Once the data has been read, print it back in full, exactly.

=======

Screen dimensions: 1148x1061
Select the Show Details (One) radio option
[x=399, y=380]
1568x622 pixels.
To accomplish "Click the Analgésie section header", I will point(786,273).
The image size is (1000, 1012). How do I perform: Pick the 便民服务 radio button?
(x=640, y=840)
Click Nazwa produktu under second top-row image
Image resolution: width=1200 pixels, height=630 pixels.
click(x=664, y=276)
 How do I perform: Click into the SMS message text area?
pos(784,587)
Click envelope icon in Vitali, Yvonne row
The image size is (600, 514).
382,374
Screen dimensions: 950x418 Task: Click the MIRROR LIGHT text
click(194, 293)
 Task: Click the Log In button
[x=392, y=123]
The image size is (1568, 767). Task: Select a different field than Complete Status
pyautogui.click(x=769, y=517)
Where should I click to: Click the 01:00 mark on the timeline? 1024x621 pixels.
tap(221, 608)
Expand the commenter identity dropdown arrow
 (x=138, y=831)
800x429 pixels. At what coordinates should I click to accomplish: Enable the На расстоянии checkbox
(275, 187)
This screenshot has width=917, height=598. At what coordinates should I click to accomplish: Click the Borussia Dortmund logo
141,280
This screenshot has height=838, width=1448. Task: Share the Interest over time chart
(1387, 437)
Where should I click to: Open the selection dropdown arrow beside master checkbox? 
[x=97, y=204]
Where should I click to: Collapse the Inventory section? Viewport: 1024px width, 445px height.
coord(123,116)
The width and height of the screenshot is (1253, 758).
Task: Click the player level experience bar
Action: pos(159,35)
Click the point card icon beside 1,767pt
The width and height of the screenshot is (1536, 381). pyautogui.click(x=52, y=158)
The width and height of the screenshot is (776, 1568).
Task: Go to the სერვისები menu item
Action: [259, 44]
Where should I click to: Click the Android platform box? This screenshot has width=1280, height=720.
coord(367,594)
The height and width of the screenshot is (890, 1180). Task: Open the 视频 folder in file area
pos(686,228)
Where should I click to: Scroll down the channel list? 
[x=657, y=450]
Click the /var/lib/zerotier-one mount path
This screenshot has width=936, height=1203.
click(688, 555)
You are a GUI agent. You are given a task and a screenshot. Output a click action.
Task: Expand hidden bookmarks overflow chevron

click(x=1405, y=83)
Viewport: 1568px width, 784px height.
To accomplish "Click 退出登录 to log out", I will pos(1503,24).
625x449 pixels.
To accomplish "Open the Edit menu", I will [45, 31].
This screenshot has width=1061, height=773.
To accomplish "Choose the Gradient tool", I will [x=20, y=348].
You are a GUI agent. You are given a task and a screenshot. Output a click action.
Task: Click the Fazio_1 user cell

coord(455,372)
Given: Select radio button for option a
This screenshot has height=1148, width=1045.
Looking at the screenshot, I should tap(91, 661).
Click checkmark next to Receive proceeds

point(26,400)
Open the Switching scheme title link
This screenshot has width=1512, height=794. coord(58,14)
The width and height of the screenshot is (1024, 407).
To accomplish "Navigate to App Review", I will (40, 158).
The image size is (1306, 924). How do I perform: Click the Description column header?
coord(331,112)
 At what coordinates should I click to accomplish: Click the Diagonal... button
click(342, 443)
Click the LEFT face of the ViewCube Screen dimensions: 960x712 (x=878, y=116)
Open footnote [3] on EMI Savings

=======

## Output for this task
Screen dimensions: 1148x1061
Select the Show Details (One) radio option
[x=399, y=380]
1568x622 pixels.
To accomplish "Click the Analgésie section header", I will point(786,273).
The image size is (1000, 1012). How do I perform: Pick the 便民服务 radio button?
(x=640, y=840)
Click Nazwa produktu under second top-row image
Image resolution: width=1200 pixels, height=630 pixels.
click(x=664, y=276)
 How do I perform: Click into the SMS message text area?
pos(784,587)
Click envelope icon in Vitali, Yvonne row
The image size is (600, 514).
382,374
Screen dimensions: 950x418 Task: Click the MIRROR LIGHT text
click(194, 293)
 Task: Click the Log In button
[x=392, y=123]
The image size is (1568, 767). Task: Select a different field than Complete Status
pyautogui.click(x=769, y=517)
Where should I click to: Click the 01:00 mark on the timeline? 1024x621 pixels.
tap(221, 608)
Expand the commenter identity dropdown arrow
 (x=138, y=831)
800x429 pixels. At what coordinates should I click to accomplish: Enable the На расстоянии checkbox
(275, 187)
This screenshot has width=917, height=598. At what coordinates should I click to accomplish: Click the Borussia Dortmund logo
141,280
This screenshot has height=838, width=1448. Task: Share the Interest over time chart
(1387, 437)
Where should I click to: Open the selection dropdown arrow beside master checkbox? 
[x=97, y=204]
Where should I click to: Collapse the Inventory section? Viewport: 1024px width, 445px height.
coord(123,116)
The width and height of the screenshot is (1253, 758).
Task: Click the player level experience bar
Action: pos(159,35)
Click the point card icon beside 1,767pt
The width and height of the screenshot is (1536, 381). pyautogui.click(x=52, y=158)
The width and height of the screenshot is (776, 1568).
Task: Go to the სერვისები menu item
Action: [259, 44]
Where should I click to: Click the Android platform box? This screenshot has width=1280, height=720.
coord(367,594)
The height and width of the screenshot is (890, 1180). Task: Open the 视频 folder in file area
pos(686,228)
Where should I click to: Scroll down the channel list? 
[x=657, y=450]
Click the /var/lib/zerotier-one mount path
This screenshot has width=936, height=1203.
click(688, 555)
You are a GUI agent. You are given a task and a screenshot. Output a click action.
Task: Expand hidden bookmarks overflow chevron

click(x=1405, y=83)
Viewport: 1568px width, 784px height.
To accomplish "Click 退出登录 to log out", I will pos(1503,24).
625x449 pixels.
To accomplish "Open the Edit menu", I will [45, 31].
This screenshot has width=1061, height=773.
To accomplish "Choose the Gradient tool", I will [x=20, y=348].
You are a GUI agent. You are given a task and a screenshot. Output a click action.
Task: Click the Fazio_1 user cell

coord(455,372)
Given: Select radio button for option a
This screenshot has height=1148, width=1045.
Looking at the screenshot, I should tap(91, 661).
Click checkmark next to Receive proceeds

point(26,400)
Open the Switching scheme title link
This screenshot has width=1512, height=794. coord(58,14)
The width and height of the screenshot is (1024, 407).
To accomplish "Navigate to App Review", I will (40, 158).
The image size is (1306, 924). How do I perform: Click the Description column header?
coord(331,112)
 At what coordinates should I click to accomplish: Click the Diagonal... button
click(342, 443)
Click the LEFT face of the ViewCube Screen dimensions: 960x712 (x=878, y=116)
Open footnote [3] on EMI Savings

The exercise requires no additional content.